Alors que la réforme de 2023 est suspendue jusqu’en 2028, le Conseil d’orientation des retraites (COR) a publié un rapport très attendu sur l’avenir des droits spécifiques accordés aux parents, en particulier aux mères de famille.
Objectif : moderniser un système jugé inégal et complexe, tout en préservant l’équilibre social.
Des avantages historiques remis en question
Le COR analyse les dispositifs familiaux et conjugaux qui représentent près de 16 % des pensions versées (64 milliards d’euros en 2024).
Ces dispositifs offrent aux mères, notamment, des trimestres supplémentaires (jusqu’à 8 dans le privé, 2 dans la fonction publique) et une majoration de pension pour les parents de trois enfants ou plus.
Mais ces règles varient selon les régimes, et certaines datent de l’après-guerre.
Le Conseil s’interroge sur leur adéquation avec les réalités d’aujourd’hui : plus de femmes actives, moins d’enfants par foyer, et un recul du mariage, pourtant essentiel pour la pension de réversion.
À lire aussi: Réforme des retraites : voici ce qui change vraiment à partir de 2026
Des réformes sous haute surveillance
Les travaux du COR proposent plusieurs options.
À court terme, une harmonisation entre régimes pourrait corriger les disparités : mêmes trimestres pour maternité dans le privé et le public, et uniformisation du taux de majoration pour familles nombreuses. Mais la question reste sensible : une harmonisation pourrait se faire « par le bas », ce qui divise les membres du Conseil.
Des propositions plus ambitieuses à l’étude
Le COR avance aussi des pistes plus structurelles :
- Accorder 4 trimestres à chaque mère pour la naissance d’un enfant.
- Ajouter 4 trimestres supplémentaires uniquement si la carrière a été interrompue dans les 3 ans suivant la naissance.
- Rendre la majoration de pension progressive : 3 % pour un enfant, 6 % pour deux, 20 % pour trois enfants et plus.
- Plafonner les montants pour éviter les effets de rente excessifs.
Une prudence politique assumée
Le rapport insiste sur le caractère exploratoire de ces propositions, qui « n’engagent pas » les membres du COR. Toute réforme devra également composer avec le droit européen, qui limite les discriminations positives.

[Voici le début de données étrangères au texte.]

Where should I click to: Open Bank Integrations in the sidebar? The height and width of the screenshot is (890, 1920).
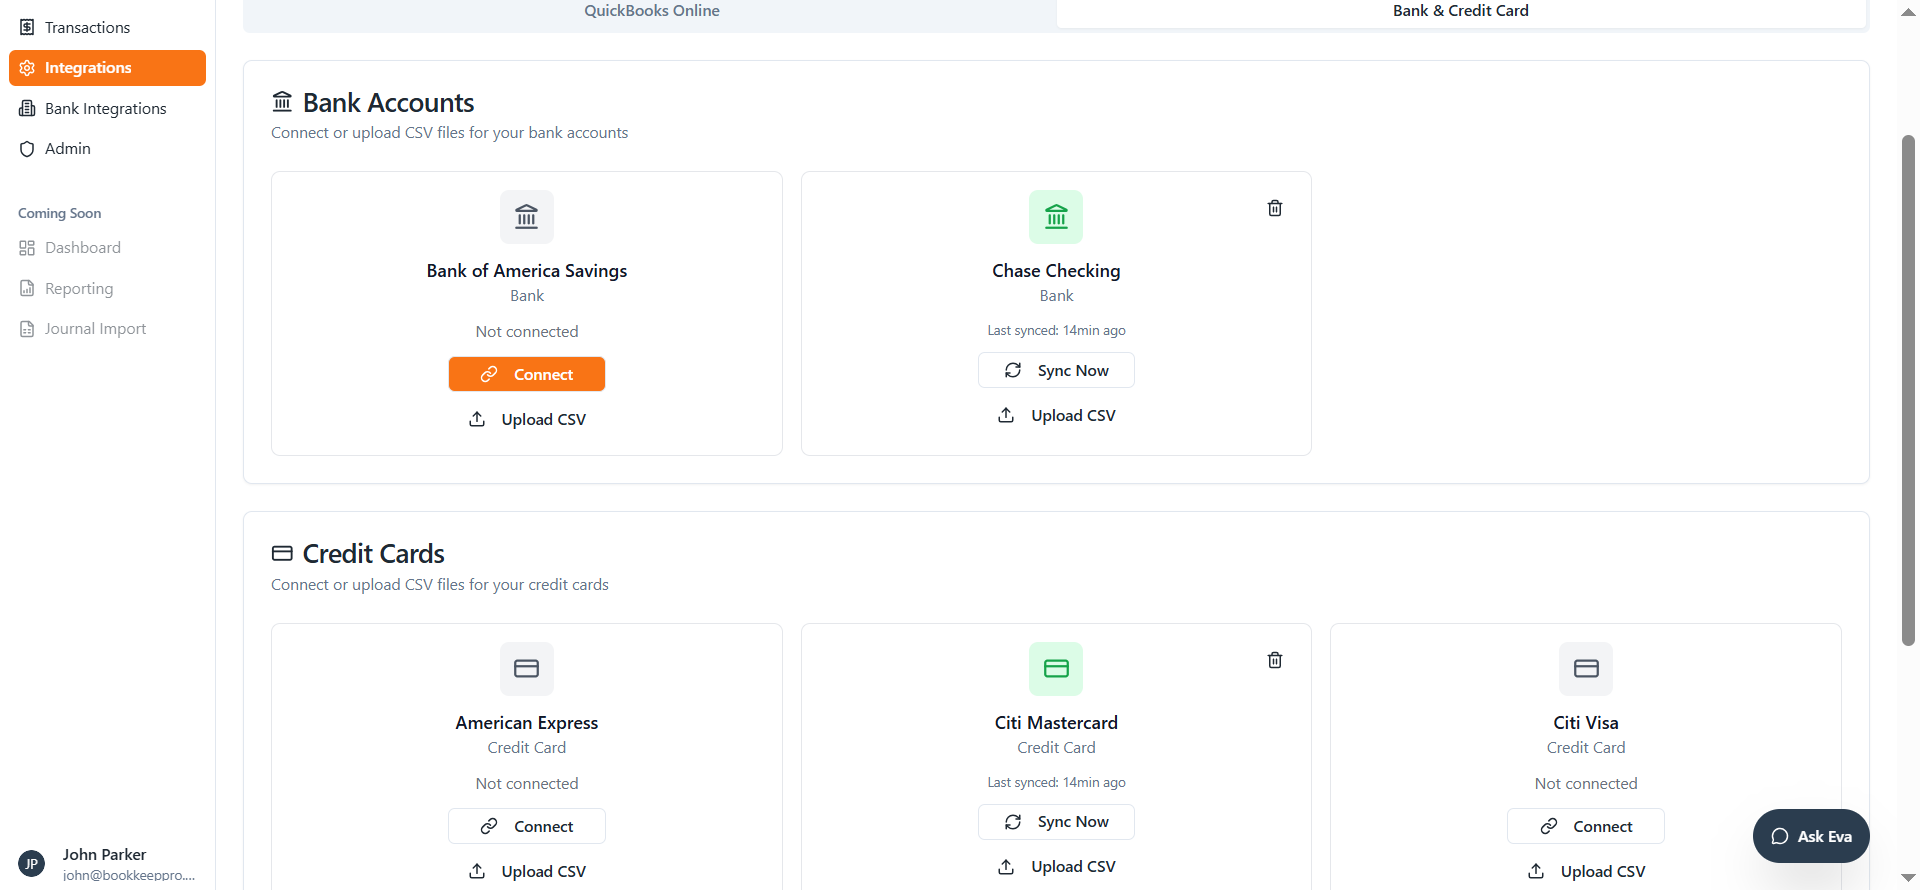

Enfin, le COR avertit : dans un contexte de natalité en baisse, il ne faut pas envoyer de « signal anti-familles ».
En résumé
Le rapport du COR ne débouche pas sur une réforme immédiate, mais relance un débat nécessaire sur l’équité des droits familiaux dans notre système de retraite.
Harmonisation ou refonte ?
Le sujet reste ouvert. D’ici là, les propositions devraient alimenter les discussions à venir, dans un climat politique où toute évolution sur les retraites reste particulièrement sensible.